#### [RECORDED DATA]
____

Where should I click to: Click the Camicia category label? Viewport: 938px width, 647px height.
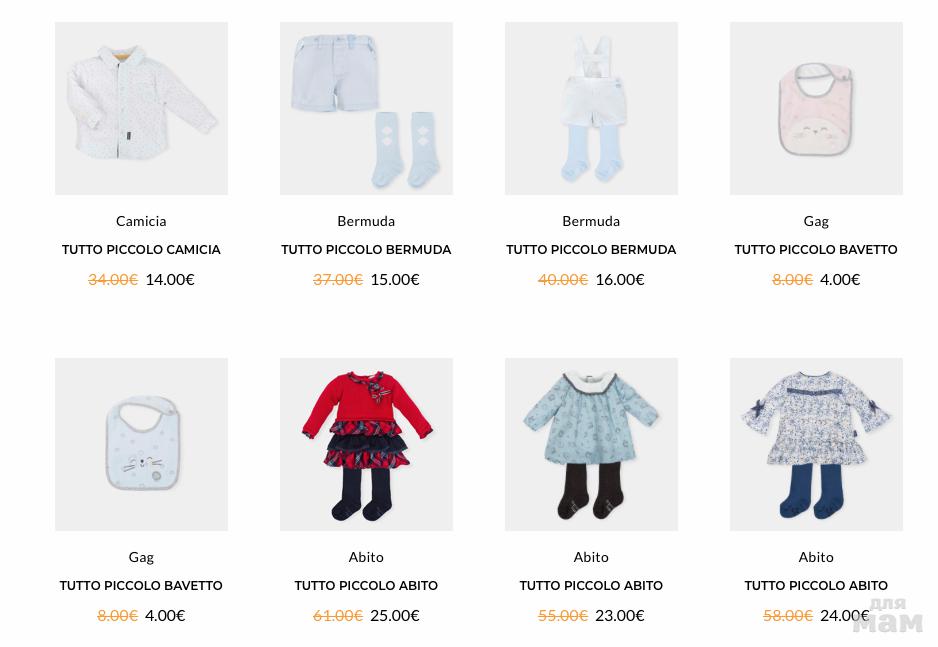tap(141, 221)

____

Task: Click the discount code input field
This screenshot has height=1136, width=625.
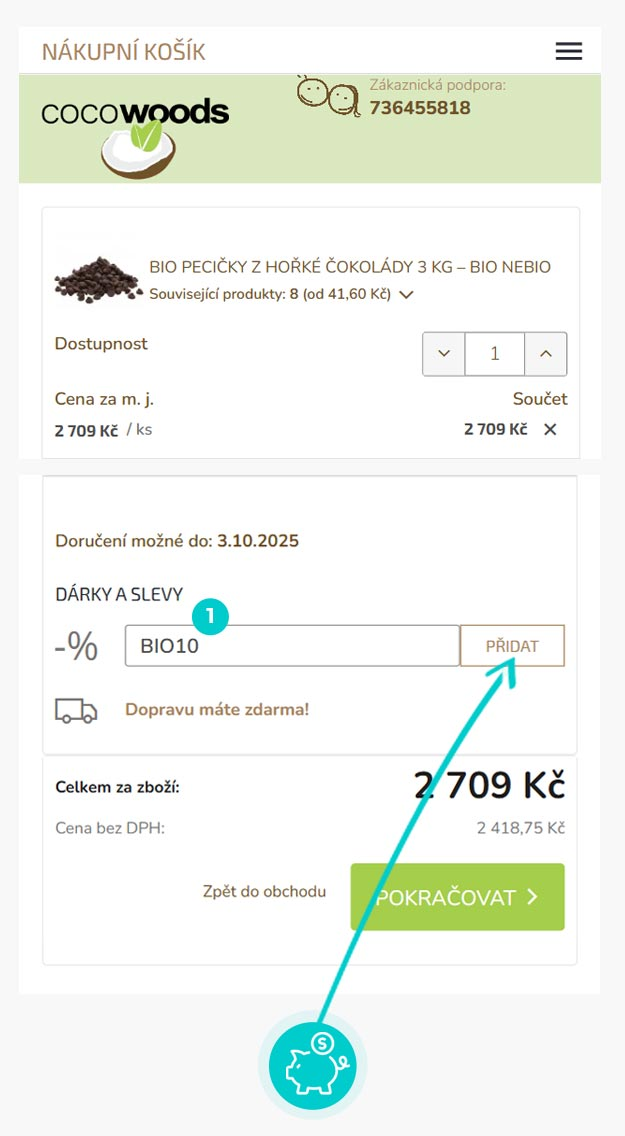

____

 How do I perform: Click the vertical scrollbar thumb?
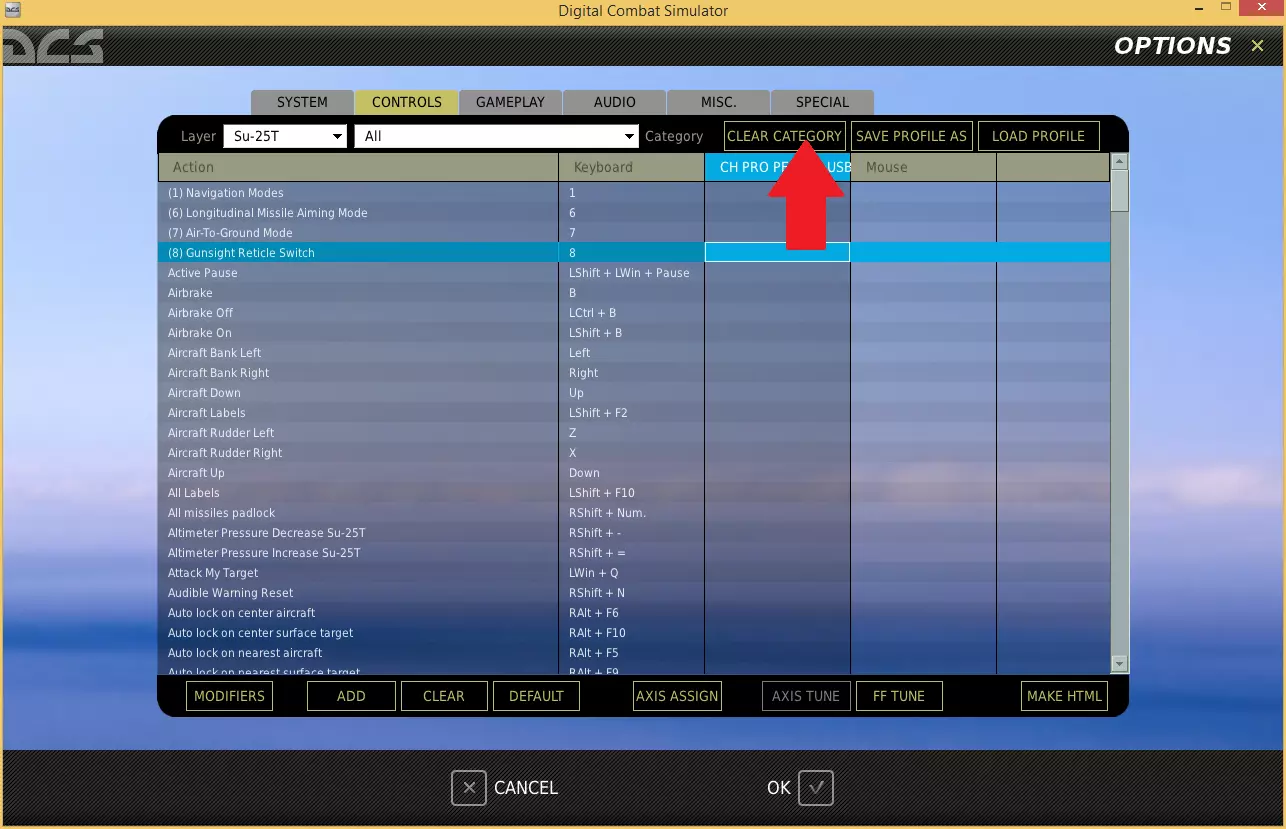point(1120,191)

____

#### [YOUR GOAL]
Starting at the line above that contains "Task: Click the discount code input field", write out each line exactly until the line that contains "This screenshot has height=1136, width=625." has been written, and stop there.

#### [YOUR SOLUTION]
Task: Click the discount code input field
This screenshot has height=1136, width=625.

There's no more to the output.